═════ SOURCE RECORDS

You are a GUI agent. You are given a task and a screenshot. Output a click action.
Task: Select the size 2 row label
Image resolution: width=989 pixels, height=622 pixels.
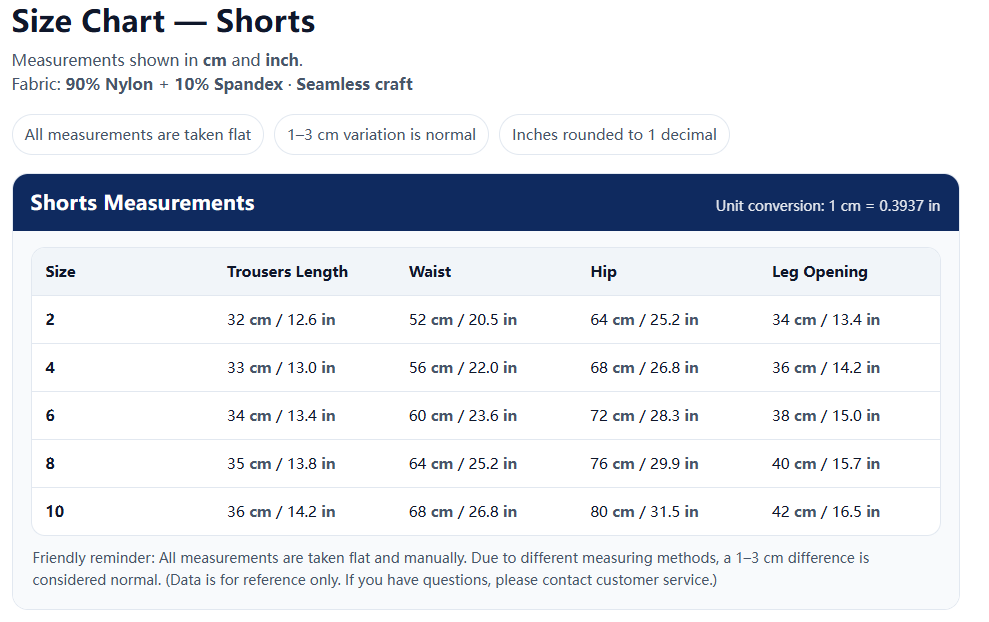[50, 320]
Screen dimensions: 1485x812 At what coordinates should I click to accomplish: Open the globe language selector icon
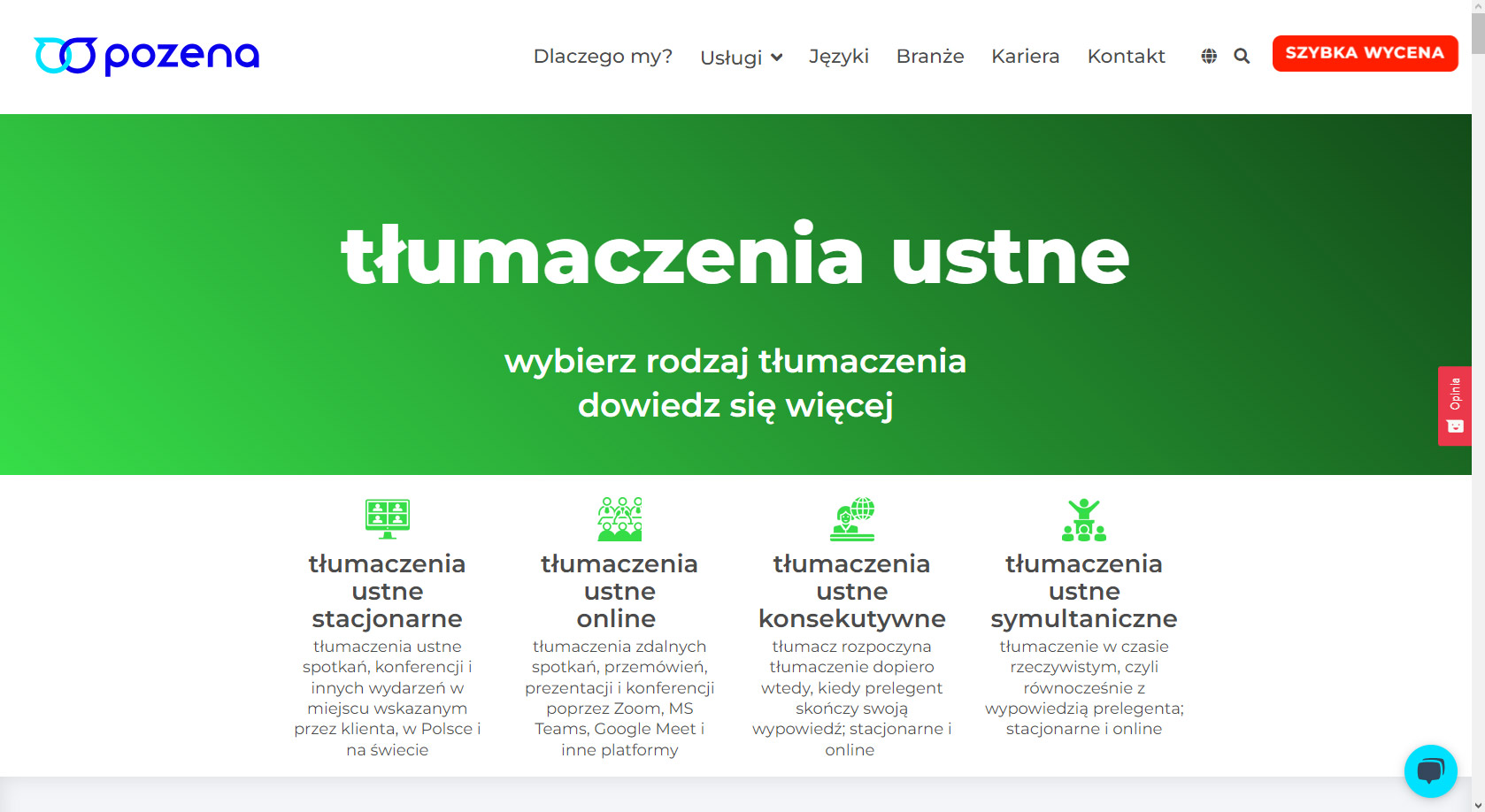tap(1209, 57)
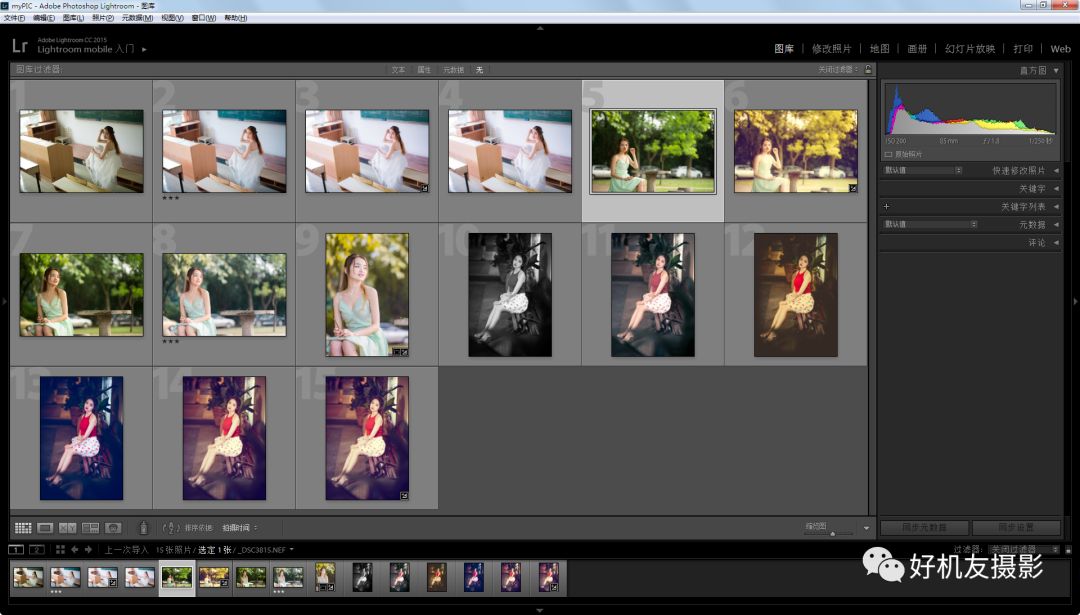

══════════

--- WRITTEN TASK ---
Please write out every line of the records again, requests included, multiplying each click coordinate in the answers by 2.45 and rounding to the nearest whole number, with halves going up. Leave the pictures out of your answer.

--- TASK SOLUTION ---
You are a GUI agent. You are given a task and a screenshot. Output a click action.
Task: Select the size 2 row label
Image resolution: width=989 pixels, height=622 pixels.
[123, 784]
Screen dimensions: 1485x812 At what coordinates should I click to accomplish: Open the globe language selector icon
tap(2962, 140)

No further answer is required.